Framing Hanley enter the studio to record their successfully funded album. According to their official Twitter feed, and other fan sites, Framing Hanley has named Robert Venable as the mixing engineer for this album. In August 2012, Framing Hanley revealed the title of their third album would be The Sum of Who We Are. In August 2013, Framing Hanley announced the departure of Luke McDuffee as bassist. The original release date of the album was October 22, however due to legal issues it had been postponed. They had announced a new record deal and that the album's new release date would be April 29, 2014. There will be a single "Criminal". The day before the release of the album Billboard streamed the album. In late May 2014 they released a music video for "Criminal".

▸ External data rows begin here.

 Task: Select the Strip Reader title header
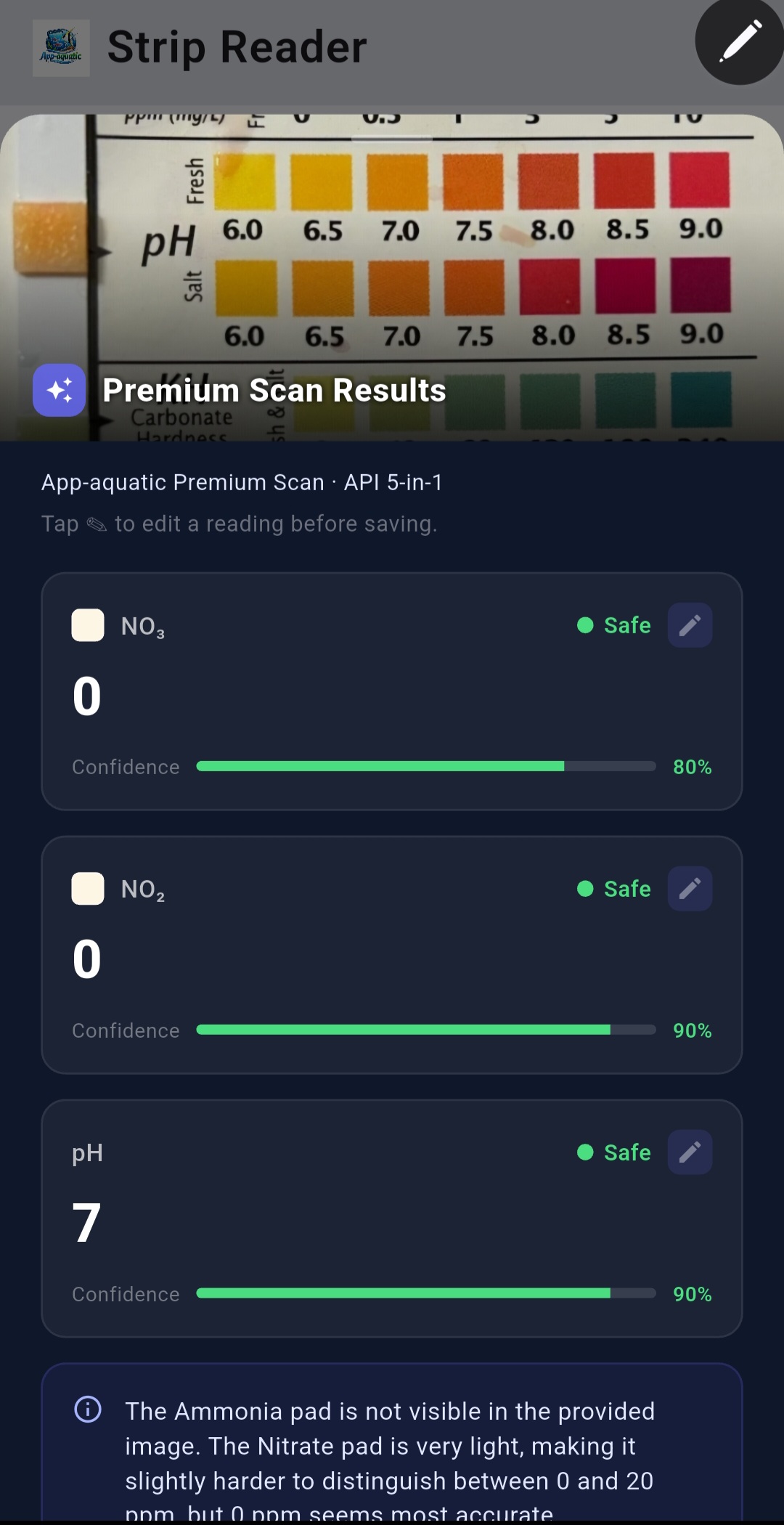[x=237, y=46]
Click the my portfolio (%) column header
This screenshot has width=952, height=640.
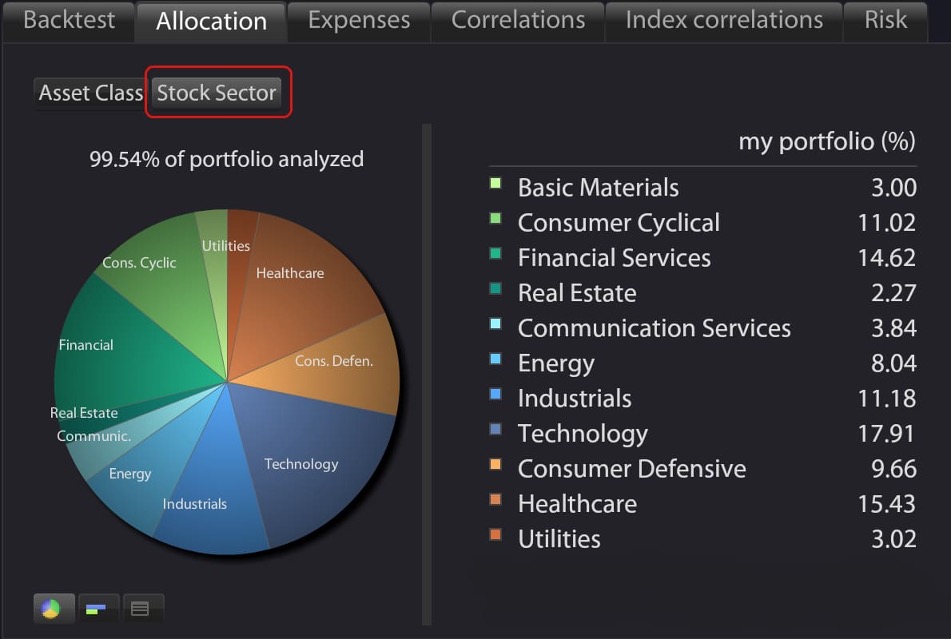[x=826, y=142]
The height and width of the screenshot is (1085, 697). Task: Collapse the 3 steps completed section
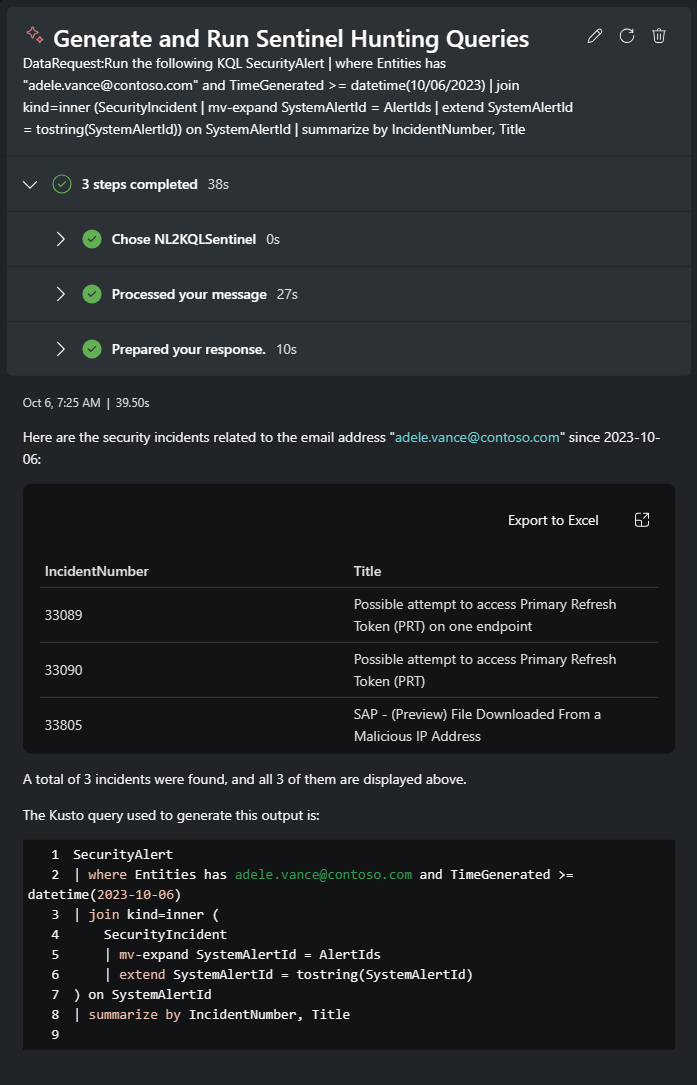pyautogui.click(x=30, y=184)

=== Hiatus (2015–2018) ===

The band announced that they were going on a hiatus via Facebook in 2015. Lead singer Kenneth Nixon announced a reunion in 2018.

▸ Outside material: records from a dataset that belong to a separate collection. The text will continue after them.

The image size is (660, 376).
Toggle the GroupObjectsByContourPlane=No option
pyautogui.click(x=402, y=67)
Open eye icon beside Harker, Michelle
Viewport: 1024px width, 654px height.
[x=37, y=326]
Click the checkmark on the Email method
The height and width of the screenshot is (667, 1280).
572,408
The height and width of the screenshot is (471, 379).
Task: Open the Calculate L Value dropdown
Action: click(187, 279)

=== Reunion and Envy (2018–present) ===
Exactly after three years of the hiatus, the band announced their reunion via Facebook on April 11, 2018, and announced their comeback. Their album entitled Envy was released on February 21, 2020.

On March 9, 2023, they released a new single called "Start a Fire".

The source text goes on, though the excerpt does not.